Geminal 2JCCH spin-spin coupling constants as probes of the phi glycosidic torsion angle in oligosaccharides

Two-bond 13C−1H NMR spin−spin coupling constants (2JCCH) between C2 and H1 of aldopyranosyl rings depend not only on the relative orientation of electronegative substituents on the C1−C2 fragment but also on the C−O torsions involving the same carbons. The latter dependencies were elucidated theoretically using density functional theory and appropriate model pyranosyl rings representing the four relative configurations at C1 and C2, and a 2-deoxy derivative, to probe the relationship between 2JC2,H1 magnitude and sign and the C1−O1 (phi, φ) and C2−O2 (α) torsion angles.
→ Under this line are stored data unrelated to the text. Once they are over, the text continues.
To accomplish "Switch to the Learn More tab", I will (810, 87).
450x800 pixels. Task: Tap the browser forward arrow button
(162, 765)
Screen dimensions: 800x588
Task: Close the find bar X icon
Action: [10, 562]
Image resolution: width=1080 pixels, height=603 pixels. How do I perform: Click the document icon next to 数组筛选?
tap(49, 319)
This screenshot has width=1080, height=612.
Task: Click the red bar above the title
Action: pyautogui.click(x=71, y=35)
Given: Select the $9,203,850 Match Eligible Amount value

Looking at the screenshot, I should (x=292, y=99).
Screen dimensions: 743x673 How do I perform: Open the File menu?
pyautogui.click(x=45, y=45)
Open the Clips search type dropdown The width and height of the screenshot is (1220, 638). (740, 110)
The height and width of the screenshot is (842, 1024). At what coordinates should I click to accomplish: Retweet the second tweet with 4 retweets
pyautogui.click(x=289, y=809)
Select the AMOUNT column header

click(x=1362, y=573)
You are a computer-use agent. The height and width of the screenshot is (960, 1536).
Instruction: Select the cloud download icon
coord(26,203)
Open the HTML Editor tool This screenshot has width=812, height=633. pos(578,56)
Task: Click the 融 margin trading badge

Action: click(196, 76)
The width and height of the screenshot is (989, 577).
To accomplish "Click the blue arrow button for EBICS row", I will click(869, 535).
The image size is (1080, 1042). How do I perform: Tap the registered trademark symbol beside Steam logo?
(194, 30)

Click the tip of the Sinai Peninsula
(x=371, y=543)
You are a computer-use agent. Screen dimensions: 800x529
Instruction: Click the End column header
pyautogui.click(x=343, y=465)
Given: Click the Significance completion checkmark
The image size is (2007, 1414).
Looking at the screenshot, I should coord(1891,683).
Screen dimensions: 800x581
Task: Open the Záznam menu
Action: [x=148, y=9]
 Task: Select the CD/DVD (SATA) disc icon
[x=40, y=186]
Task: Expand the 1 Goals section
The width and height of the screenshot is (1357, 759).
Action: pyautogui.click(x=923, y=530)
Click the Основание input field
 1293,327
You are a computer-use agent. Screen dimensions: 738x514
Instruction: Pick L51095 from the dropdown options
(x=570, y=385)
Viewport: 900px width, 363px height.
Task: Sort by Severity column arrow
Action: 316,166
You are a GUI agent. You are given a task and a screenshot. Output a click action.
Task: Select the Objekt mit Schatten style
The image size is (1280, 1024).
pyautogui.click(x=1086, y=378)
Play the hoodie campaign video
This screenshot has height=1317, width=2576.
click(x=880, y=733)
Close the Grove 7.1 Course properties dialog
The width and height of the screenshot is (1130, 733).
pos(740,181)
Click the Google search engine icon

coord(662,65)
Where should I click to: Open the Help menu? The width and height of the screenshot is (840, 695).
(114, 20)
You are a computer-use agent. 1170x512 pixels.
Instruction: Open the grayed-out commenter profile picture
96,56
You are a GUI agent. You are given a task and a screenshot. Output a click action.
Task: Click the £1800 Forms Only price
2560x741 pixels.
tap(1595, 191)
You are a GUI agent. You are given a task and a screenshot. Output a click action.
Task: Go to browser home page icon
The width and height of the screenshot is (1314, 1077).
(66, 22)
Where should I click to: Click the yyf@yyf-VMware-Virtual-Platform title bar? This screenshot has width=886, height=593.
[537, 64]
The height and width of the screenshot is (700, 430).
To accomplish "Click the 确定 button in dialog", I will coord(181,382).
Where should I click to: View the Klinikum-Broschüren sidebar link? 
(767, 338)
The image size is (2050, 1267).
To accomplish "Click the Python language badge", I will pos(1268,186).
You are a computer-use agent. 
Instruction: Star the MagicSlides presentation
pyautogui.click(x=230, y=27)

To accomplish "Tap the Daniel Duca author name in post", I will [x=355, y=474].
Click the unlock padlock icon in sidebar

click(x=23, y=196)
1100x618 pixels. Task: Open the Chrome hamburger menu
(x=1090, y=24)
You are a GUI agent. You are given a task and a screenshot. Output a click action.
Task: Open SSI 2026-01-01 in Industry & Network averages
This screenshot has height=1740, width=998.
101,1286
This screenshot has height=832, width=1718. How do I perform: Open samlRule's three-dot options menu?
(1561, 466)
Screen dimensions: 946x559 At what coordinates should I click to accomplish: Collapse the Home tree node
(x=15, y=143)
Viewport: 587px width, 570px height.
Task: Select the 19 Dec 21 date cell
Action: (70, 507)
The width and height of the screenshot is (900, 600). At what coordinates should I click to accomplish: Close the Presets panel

Related calculations were also conducted for the reverse coupling pathway, 2JC1,H2. Computed J-couplings were validated by comparison to experimentally measured couplings. 2JCCH displays a primary dependence on the C−O torsion involving the carbon bearing the coupled proton and a secondary dependence on the C−O torsion involving the coupled carbon. These dependencies appear to be caused mainly by the effects of oxygen lone pairs on the C−H and C−C bond lengths along the C−C−H coupling pathway. New parameterized equations are proposed to interpret 2JC1,H2 and 2JC2,H1 in aldopyranosyl rings. The equation for 2JC2,H1 has particular value as a potential NMR structure constraint for the C1−O1 torsion angle (φ) comprising the glycosidic linkages of oligosaccharides.